- Traditional Chinese: 譚小麟
- Simplified Chinese: 谭小麟

Standard Mandarin
- Hanyu Pinyin: Tán Xiǎolín
- Wade–Giles: T'an Hsiao-lin
- Yale Romanization: Tán Syǎu-Lín

= Tan Xiaolin =

Chinese composer

Tan Xiaolin (谭小麟 (Tán Xiǎolín, T'an Hsiao-lin); April 25, 1911 – August 1, 1948) was a Chinese composer.

He was born in Shanghai to parents from Kaiping, Guangdong. He composed works for Chinese instruments and several art songs while studying music theory and the pipa at the Shanghai Conservatory. In 1939, he traveled to the United States, where he did further studies at Oberlin College and at Yale, where he studied with Paul Hindemith. He won a John Day Jackson scholarship with his string trio (1945). He returned to Shanghai in 1946 to teach at the Conservatory, where he headed the Theory and Composition department. His pupils include Qu Xixian, Chen Peixun and Sang Tong. He died on August 1, 1948 in a Shanghai hospital when he was only 37 years old.
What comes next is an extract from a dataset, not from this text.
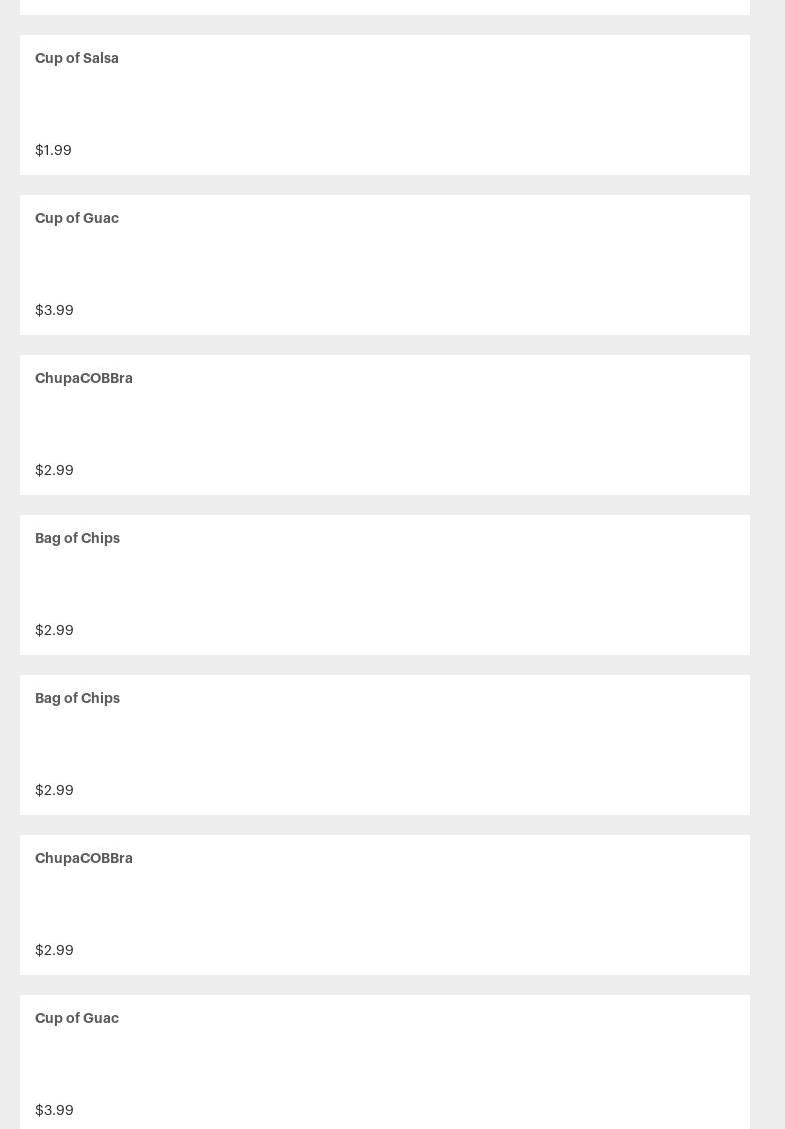785x1129 pixels.
Task: Open the first ChupaCOBBra menu card
Action: pyautogui.click(x=385, y=425)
Most of Tan's works in the Western classical music style are art songs and chamber works. His later pieces show the influence of Hindemith and his interest in aspects of neoclassicism, which he sought to reconcile with elements of the Chinese tradition. Some of his songs are published in Tan Xiaolin gequ xuanji (A selection of songs by Tan) (Beijing, 1982). Tan is regarded as one of the pioneers of modern art music in China.